Grayscale Investments, LLC
- Company type: Subsidiary
- Industry: Finance
- Founded: 2013; 13 years ago
- Headquarters: Stamford, Connecticut, United States
- Key people: Peter Mintzberg (CEO)
- Services: Asset management
- AUM: US$50 billion (2021)
- Parent: Digital Currency Group
- Website: grayscale.com

= Grayscale Investments =

American digital asset management company

Grayscale Investments, LLC is an American digital currency asset management company and subsidiary of Digital Currency Group founded in 2013 and based in Stamford, Connecticut.

==History==
Grayscale was founded in 2013, launching a bitcoin trust that year. In 2015, the company became a subsidiary of Digital Currency Group. The same year, Grayscale Bitcoin Trust began trading over-the-counter on the OTCQX market, becoming the first publicly traded bitcoin fund in the United States. The company charged higher than average fees compared to similar exchange-traded funds (ETFs), but said the fees were to cover the costs of trading bitcoin. Grayscale sought to turn GBTC into an ETF in 2017, but voluntarily withdrew the application following negative remarks from the SEC.

In 2017, Grayscale launched two additional cryptocurrency investment funds which held Ethereum Classic and Zcash. The following year, the company launched its fourth cryptocurrency fund, the Digital Large Cap Fund (GDLC), initially holding bitcoin, Ether, Litecoin, Ripple, and Bitcoin Cash. GDLC began trading publicly in October 2019. GBTC became an SEC-reporting bitcoin investment fund in 2020.
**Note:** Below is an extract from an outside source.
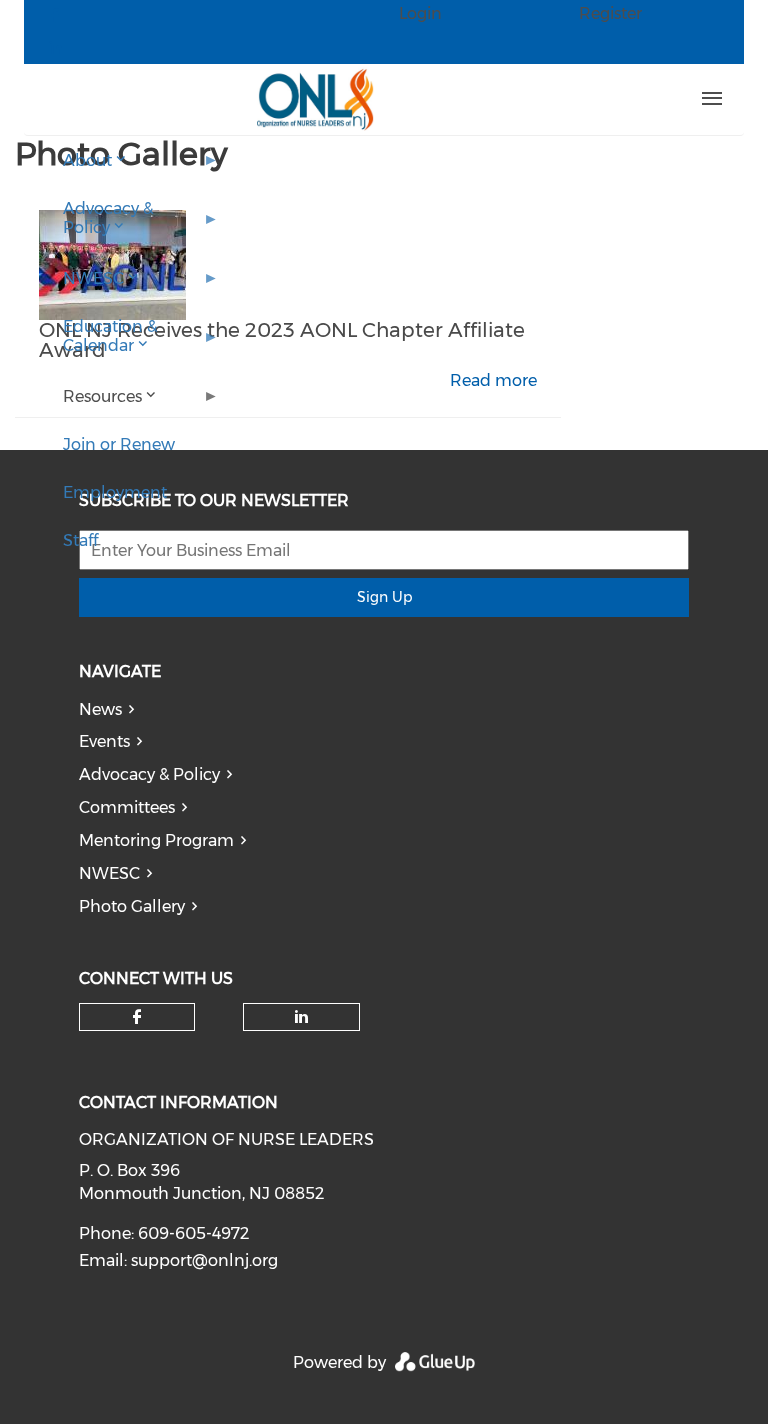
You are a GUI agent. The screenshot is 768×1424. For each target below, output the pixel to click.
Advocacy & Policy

In 2021, the company added Grayscale Solana Trust to its portfolio. The company managed digital assets totalling $50 billion.

In 2022, Grayscale launched an ETF traded on American, British, Italian, and German exchanges that tracks the Bloomberg Grayscale Future of Finance Index, consisting of asset managers, exchanges, brokerages, and cryptocurrency miners. In June 2022, the SEC denied Grayscale's request to turn GBTC into an exchange-traded fund, citing concerns about the lack of oversight over cryptocurrencies and the risk of price fixing. The denial prompted Grayscale to sue the agency.

For much of GBTC's existence, investors in the trust including Alameda Research engaged in arbitrage trades based on the difference in price between GBTC’s shares and the corresponding amount of bitcoin. At the time of Alameda’s bankruptcy, shares of GBTC were trading at a lower value than the corresponding amount of bitcoin held by the trust. Alameda's post-bankruptcy management sued Grayscale in 2023 to recover the value of the shares in bitcoin.

In 2022, the SEC denied the conversion of Grayscale Bitcoin Trust into an ETF because of alleged lack of surveillance capabilities. Grayscale filed a case against the SEC arguing that the former allowed Bitcoin Futures ETF. Now, both Futures ETF and Spot ETF relied on the same underlying, i.e., Bitcoin. Grayscale while following the same surveillance measures was denied a license. Finally, it won the case by unanimous vote in the United States Court of Appeals for the District of Columbia Circuit on August 29, 2023. Michael Sonnenshein suggested his firm's ETF would survive, along with a few others, but most wouldn't see widespread interest and adoption.

Grayscale launched three new funds in July 2024: a spot Ether ETF, a mini Bitcoin ETF, and an investment fund for artificial intelligence-related cryptocurrency projects. The following month, Peter Mintzberg succeeded Sonnenshein as CEO.

In July 2025, Grayscale filed confidentially for an initial public offering listing. By November 2025, when Grayscale filed publicly for an IPO, its revenue dropped by 20% as compared to the same time last year.